LA61782 Broadcom manufacturing low cost LTE enabled SoCs

As LTE networks go live in China and India, more and more manufacturers are getting on the LTE bandwagon. Considering that the $150 – $300 segment is the one with the fastest growth as far as mobiles are concerned, it makes sense to build hardware for this segment that offers features that were previously limited to the mid-tier and high-end segments.

This is what Broadcom is aiming to do with the new turnkey reference platform. The manufacturer is initially offering two new offerings, the dual-core M320 and the quad-core M340 SoC. Broadcom mentions that handsets featuring either SoC would be available for under $300, which is great considering these SoCs come with an LTE Category 4 modem. In addition, the modem works with both FDD-LTE and TD-LTE networks. The fact that both China and India use the TD-LTE standard gives local handset vendors the ability to leverage Broadcom’s offerings in their budget devices. Also, the turnkey platform is pre-integrated with the latest version of Android 4.4 KitKat, which should make integrating device drives all the more easier.

The SoCs also feature NFC, DC-HSPA+ 3G, GSM/EDGE, Bluetooth Smart and fifth generation Wi-Fi connectivity.
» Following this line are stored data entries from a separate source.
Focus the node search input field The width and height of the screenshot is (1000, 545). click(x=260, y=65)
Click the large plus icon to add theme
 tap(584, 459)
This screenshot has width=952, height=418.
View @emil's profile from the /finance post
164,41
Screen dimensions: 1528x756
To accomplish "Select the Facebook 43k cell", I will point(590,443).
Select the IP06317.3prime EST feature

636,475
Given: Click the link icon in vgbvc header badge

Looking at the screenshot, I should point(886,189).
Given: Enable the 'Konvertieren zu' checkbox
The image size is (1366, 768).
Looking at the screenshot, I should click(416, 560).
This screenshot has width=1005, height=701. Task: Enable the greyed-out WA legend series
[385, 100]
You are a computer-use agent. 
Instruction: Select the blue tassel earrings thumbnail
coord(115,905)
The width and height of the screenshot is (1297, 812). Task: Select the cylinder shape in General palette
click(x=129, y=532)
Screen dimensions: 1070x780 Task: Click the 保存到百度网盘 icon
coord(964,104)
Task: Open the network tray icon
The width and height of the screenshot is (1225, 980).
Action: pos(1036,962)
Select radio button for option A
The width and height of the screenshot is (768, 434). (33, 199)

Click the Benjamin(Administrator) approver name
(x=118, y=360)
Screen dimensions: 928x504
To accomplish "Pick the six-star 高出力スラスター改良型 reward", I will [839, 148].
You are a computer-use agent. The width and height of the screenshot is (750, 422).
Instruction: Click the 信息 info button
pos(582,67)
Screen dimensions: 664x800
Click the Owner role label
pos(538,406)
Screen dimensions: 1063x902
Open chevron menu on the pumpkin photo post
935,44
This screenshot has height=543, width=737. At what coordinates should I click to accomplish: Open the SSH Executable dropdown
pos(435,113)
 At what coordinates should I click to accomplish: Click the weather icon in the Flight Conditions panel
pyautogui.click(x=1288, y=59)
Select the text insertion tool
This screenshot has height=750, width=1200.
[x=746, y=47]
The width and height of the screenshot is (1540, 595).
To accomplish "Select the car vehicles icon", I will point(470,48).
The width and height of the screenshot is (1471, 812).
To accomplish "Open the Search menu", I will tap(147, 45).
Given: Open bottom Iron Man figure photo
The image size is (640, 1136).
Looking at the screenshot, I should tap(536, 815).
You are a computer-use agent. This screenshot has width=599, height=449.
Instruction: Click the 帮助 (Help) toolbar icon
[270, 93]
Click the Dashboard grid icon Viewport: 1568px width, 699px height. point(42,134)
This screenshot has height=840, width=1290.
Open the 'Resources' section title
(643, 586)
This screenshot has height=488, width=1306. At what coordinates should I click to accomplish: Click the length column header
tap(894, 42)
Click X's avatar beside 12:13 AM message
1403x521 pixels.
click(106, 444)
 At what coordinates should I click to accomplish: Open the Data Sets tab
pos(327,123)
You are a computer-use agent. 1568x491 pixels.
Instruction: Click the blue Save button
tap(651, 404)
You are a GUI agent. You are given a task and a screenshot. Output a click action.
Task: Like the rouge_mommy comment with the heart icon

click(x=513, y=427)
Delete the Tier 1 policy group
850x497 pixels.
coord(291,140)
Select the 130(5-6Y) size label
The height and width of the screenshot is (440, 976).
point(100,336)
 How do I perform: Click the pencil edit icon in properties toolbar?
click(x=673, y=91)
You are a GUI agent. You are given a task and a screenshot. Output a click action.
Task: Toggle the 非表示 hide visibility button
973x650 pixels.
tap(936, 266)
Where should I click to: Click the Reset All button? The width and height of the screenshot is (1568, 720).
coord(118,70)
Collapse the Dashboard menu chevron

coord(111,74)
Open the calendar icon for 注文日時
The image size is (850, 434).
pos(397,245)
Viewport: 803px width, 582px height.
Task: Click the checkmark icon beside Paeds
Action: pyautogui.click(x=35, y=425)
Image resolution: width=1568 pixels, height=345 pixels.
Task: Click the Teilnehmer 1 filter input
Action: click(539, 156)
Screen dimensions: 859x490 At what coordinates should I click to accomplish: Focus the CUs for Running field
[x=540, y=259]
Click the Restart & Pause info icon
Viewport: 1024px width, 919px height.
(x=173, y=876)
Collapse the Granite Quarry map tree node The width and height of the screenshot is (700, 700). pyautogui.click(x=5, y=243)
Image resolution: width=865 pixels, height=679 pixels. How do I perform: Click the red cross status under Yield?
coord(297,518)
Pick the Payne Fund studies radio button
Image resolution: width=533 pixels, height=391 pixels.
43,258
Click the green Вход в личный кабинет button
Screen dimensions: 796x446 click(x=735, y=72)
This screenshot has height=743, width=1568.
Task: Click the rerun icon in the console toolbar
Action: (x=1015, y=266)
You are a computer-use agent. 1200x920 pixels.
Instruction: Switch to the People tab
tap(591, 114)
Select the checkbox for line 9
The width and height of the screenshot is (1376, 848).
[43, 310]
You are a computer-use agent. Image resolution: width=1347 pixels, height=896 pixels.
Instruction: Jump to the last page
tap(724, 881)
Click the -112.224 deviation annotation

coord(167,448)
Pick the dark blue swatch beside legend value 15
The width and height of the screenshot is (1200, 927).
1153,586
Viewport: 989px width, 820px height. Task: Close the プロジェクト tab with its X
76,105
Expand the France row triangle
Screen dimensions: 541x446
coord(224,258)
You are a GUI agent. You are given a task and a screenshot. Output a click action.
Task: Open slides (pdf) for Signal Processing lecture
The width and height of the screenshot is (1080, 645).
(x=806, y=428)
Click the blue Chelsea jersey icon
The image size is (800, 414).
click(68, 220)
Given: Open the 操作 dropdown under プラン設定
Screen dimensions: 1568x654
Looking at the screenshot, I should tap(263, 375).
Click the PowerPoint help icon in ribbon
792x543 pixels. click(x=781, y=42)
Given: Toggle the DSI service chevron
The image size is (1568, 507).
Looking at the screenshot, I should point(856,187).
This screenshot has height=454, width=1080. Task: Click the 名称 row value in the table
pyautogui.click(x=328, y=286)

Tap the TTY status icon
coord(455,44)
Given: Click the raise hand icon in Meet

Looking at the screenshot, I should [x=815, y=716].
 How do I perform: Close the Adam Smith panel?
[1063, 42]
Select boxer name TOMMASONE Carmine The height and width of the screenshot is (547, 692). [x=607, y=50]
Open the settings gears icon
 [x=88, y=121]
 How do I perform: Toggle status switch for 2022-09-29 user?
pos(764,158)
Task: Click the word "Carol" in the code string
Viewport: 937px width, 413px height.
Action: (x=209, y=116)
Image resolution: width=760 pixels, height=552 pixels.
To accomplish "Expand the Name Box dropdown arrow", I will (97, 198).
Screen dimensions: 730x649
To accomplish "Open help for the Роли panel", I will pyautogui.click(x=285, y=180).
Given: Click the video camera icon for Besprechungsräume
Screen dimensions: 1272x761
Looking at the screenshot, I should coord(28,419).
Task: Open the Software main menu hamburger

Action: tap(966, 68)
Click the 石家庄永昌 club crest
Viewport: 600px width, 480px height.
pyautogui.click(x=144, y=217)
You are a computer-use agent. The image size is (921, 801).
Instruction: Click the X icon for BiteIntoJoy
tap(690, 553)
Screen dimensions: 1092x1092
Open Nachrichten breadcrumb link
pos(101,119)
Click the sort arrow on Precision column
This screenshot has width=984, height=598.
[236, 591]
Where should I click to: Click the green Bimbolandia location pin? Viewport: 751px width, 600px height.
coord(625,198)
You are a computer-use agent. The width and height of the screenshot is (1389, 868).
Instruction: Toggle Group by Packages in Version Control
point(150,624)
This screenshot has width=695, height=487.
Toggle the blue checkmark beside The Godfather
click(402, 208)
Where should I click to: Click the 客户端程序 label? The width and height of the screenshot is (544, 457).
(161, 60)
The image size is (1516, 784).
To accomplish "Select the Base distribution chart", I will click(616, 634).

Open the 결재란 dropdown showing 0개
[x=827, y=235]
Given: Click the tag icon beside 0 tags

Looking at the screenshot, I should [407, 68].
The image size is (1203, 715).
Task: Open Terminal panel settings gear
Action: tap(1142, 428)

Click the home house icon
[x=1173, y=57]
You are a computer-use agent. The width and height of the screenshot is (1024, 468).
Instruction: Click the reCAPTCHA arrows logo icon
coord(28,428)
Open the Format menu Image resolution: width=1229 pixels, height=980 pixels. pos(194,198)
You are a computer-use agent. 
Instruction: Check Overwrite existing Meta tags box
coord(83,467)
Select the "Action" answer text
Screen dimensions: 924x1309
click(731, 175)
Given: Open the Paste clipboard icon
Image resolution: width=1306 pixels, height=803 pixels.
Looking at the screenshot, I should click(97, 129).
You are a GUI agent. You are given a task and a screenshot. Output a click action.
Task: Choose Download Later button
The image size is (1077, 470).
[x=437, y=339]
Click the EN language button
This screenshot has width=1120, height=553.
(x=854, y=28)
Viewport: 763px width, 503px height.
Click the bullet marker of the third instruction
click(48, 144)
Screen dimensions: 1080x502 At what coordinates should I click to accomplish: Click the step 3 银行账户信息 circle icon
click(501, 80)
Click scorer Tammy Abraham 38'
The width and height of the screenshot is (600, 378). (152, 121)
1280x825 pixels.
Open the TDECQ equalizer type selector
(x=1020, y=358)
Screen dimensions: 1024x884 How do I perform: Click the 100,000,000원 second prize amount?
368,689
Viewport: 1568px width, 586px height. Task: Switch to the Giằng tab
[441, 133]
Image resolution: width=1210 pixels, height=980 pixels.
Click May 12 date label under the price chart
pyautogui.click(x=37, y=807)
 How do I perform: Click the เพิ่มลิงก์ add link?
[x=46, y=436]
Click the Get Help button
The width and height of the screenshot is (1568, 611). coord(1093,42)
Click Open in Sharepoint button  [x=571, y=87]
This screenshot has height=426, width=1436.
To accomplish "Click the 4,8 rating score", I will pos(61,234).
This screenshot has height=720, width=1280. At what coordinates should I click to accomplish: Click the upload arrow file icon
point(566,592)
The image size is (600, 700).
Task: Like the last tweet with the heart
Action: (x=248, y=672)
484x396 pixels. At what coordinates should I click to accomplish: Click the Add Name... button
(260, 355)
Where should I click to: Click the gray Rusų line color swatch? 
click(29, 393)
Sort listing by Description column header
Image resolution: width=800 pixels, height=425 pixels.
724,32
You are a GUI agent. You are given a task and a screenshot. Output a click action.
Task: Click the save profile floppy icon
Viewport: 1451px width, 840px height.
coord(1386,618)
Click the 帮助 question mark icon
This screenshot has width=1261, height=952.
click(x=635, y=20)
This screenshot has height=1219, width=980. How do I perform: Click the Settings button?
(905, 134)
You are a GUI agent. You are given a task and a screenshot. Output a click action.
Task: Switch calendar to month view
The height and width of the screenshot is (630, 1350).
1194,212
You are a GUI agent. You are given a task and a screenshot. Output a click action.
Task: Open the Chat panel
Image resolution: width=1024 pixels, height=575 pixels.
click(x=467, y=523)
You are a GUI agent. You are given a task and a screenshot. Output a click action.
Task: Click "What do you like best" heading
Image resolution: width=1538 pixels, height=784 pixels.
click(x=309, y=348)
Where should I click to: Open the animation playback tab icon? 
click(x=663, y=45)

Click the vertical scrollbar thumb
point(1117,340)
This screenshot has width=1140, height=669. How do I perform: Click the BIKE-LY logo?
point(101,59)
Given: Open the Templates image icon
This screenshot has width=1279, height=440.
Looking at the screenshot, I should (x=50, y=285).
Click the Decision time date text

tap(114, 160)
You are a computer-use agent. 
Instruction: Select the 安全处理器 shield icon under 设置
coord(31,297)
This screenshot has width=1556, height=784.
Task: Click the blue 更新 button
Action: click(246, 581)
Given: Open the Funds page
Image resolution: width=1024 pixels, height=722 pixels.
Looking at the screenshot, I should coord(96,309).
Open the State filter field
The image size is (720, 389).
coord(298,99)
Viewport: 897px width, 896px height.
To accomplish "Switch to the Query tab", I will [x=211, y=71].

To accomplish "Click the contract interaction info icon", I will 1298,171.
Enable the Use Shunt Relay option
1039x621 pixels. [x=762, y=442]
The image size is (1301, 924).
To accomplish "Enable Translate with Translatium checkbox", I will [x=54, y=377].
Broadcom has announced that the dual-core M320 is being sent out to manufacturers, and that devices featuring this SoC would be available soon. It will be demoing the dual-core M320 and the quad-core M340 at the Mobile World Congress in Barcelona later this month, during which time it will divulge further details.

Qualcomm and MediaTek are also set to launch similar LTE-enabled low-cost hardware for emerging markets, so it should be interesting to see how Broadcom fares in this segment. Before Qualcomm established a stronghold over the mobile SoC market, Broadcom’s hardware was widely used by the likes of Samsung. Whether the manufacturer can effectively challenge Qualcomm this year remains to be seen.